According to Ramesh and colleagues (8), netrin-1 is excreted in the urine as early as 1 h after injury and reaches a dramatic 30- to 40-fold increase by 3 h and a peak by 6 h after the insult. Netrin-1 excretion preceded by many hours any increase in blood urea nitrogen and serum creatinine. The presented data demonstrated that netrin-1 satisfies the requirements, which are usually applied to the AKI biomarkers. Such biomarkers are expected to appear very early after the injury and to be sensitive and specific to the kidney. To allow prompt diagnostics, AKI biomarkers optimally should be detected using quick and noninvasive procedures.
The authors tested four types of mouse kidney injury models, including ischemia-reperfusion and three toxic impacts: cisplatin, endotoxin, and folic acid. All of these were shown to induce netrin-1 excretion. This observation clearly makes netrin-1 a biomarker, which is universal for hypoxic and toxic renal injury. The universality of netrin-1 excretion suggests it may be potentially applicable to various types of AKI, including cases with unknown causes of AKI.
The magnitude and the significance of rapid netrin-1 excretion induced by kidney insults make it outstanding among all known renal injury markers, including previously described neutrophil gelatinase-associated lipocalin (4), IL-18 (7), kidney injury molecule-1 (1), N-acetyl-glucosaminidase (9), cysteine-rich protein 61 (6), hepatocyte growth factor (10), meprin Aβ (2), and exosomal fetuin-A (11). Importantly, the mode by which netrin-1 reacts to AKI differs from all of the previously known markers. Urinary levels of netrin-1 return back to normal level during reperfusion, suggesting that it also can be used as a prognostic marker for renal recovery, which would significantly increase its clinical value.
Ramesh and coauthors (8) also examined the importance of netrin-1 as a marker for acute renal failure of various etiologies in humans. While it was undetectable in urine of healthy volunteers, the overwhelming majority of patients had dramatically increased urinary netrin-1.
Since netrin-1 already looks like an unusual marker, this finding not only adds to the list of potential markers but strengthens the concept that a panel of markers may be the best solution to predict, diagnose, and monitor the loss of kidney function. It would be interesting to test whether netrin-1 is a predictive biomarker for delayed graft function following kidney transplantation, hypotension due to hemodialysis or cardiovascular surgery, and various nephrotoxicant- or sepsis-induced renal injuries. In addition, urinary netrin-1 may be potentially useful for identifying the type of injured cells and determining the nephron segment affected by the injury.

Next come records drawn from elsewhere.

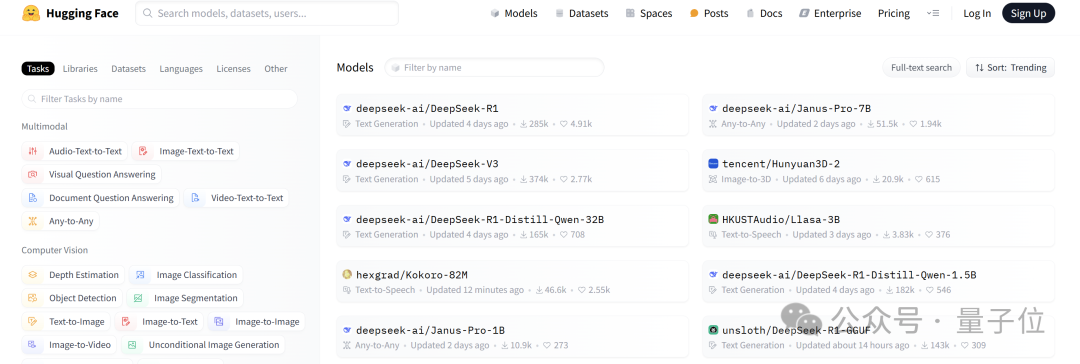The height and width of the screenshot is (364, 1080).
Task: Choose the Object Detection task icon
Action: click(33, 299)
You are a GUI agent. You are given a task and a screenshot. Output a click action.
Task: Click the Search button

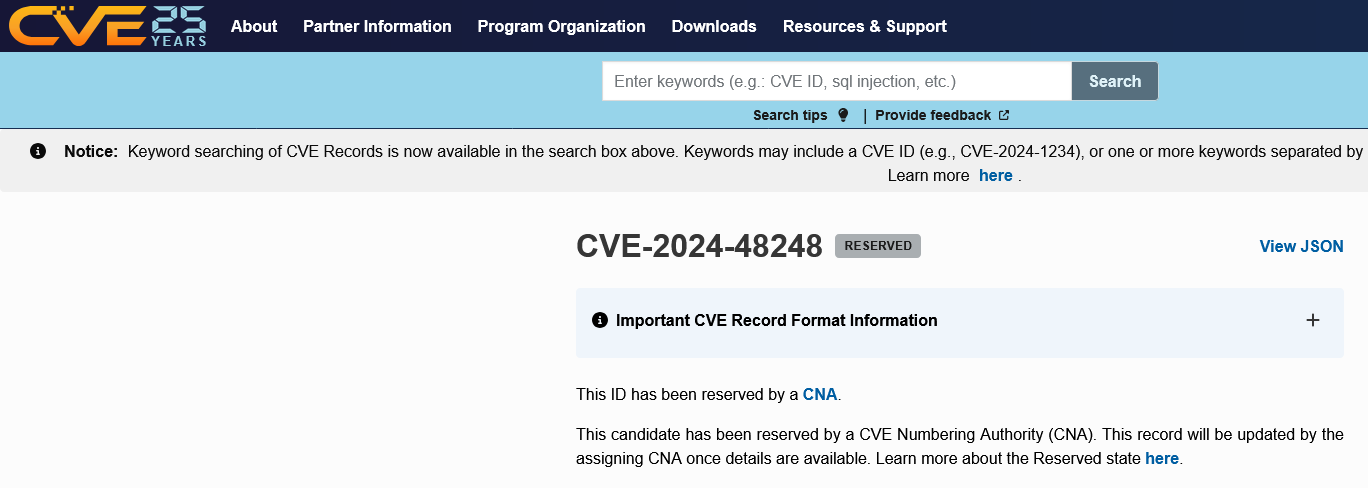click(x=1115, y=81)
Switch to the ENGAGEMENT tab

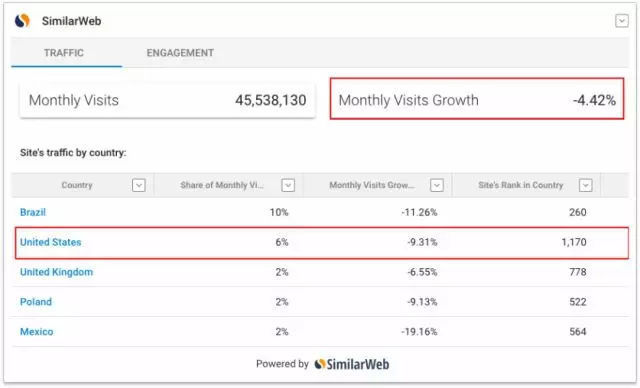180,53
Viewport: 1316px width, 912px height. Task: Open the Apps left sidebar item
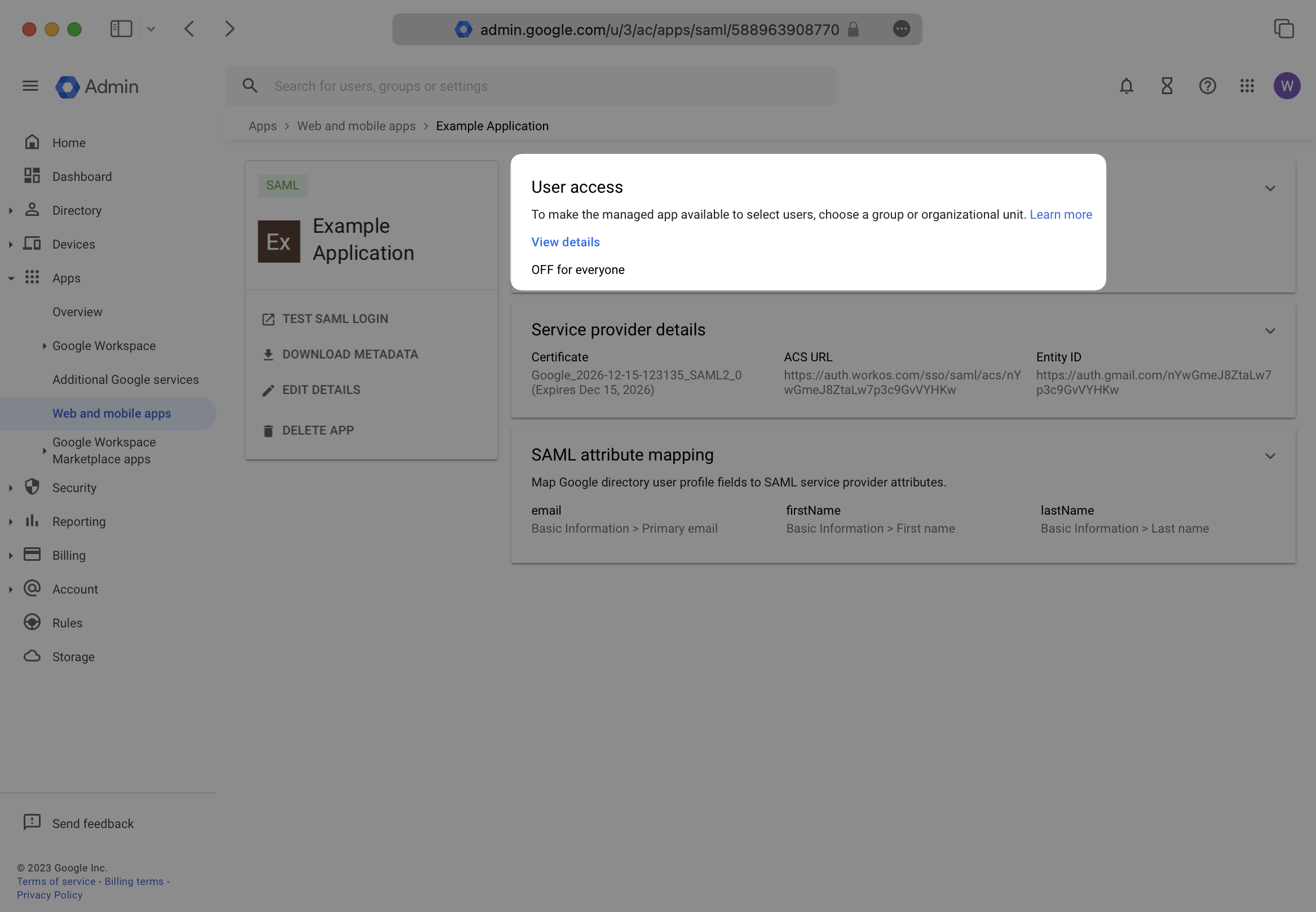tap(66, 278)
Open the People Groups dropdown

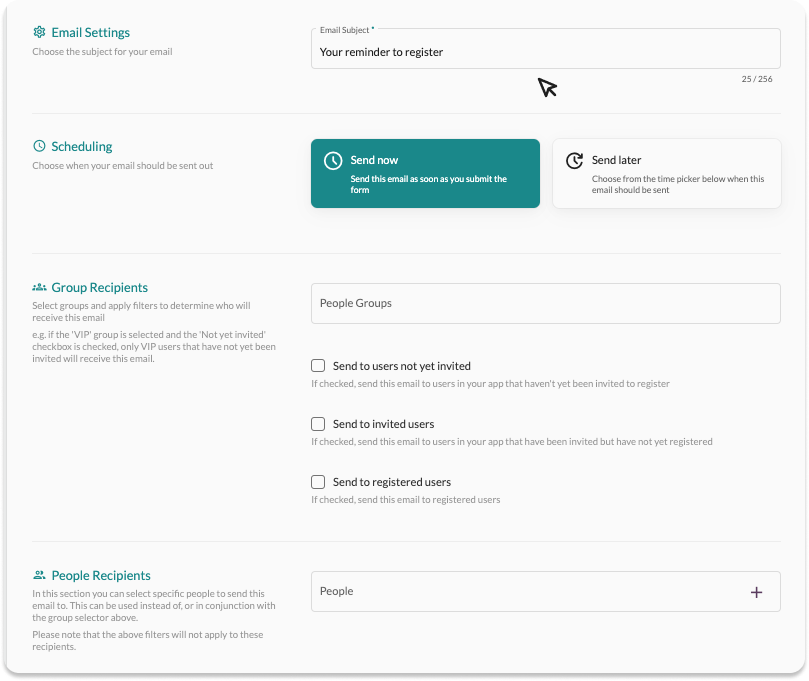545,303
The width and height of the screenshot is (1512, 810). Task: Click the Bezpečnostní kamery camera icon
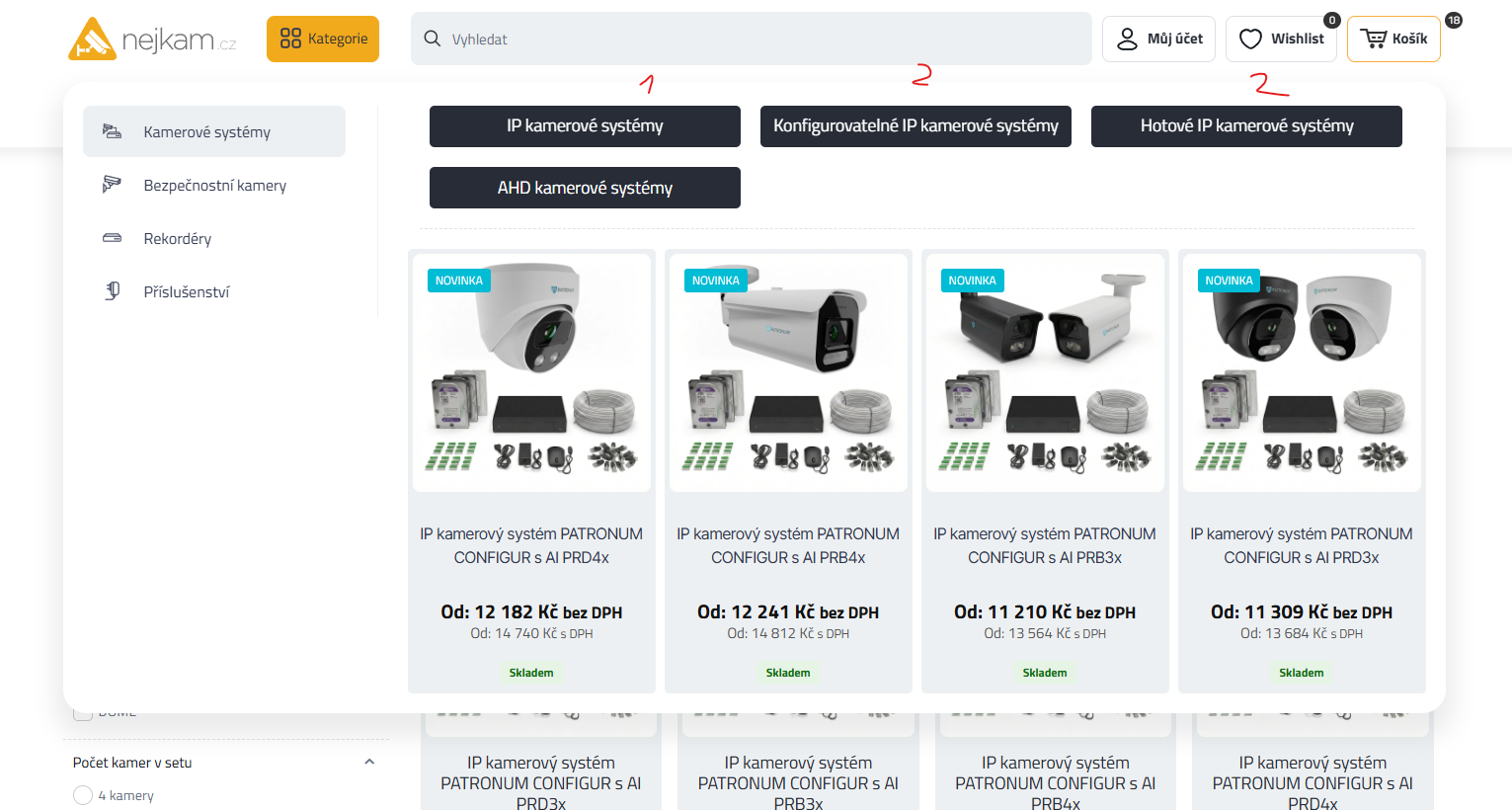click(113, 185)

It is very likely that netrin-1 is mechanistically linked to renal injury since its release is so rapid. However, the exact mechanisms will need to be a subject for further studies. Ramesh et al. (8) showed that renal injury caused an elevation of netrin-1 in tubular epithelial cells; however, netrin-1 mRNA was not induced. Thus the increased urinary excretion of netrin-1 seems to be caused by an induction of protein synthesis and the release of presynthesized protein. The authors suggested that netrin-1 facilitates cell proliferation and regeneration in response to injury and thus may be a marker of renal recovery. Therefore, it is also very likely that netrin-1 has the potential of being used as a therapeutic target to facilitate kidney recovery after injury.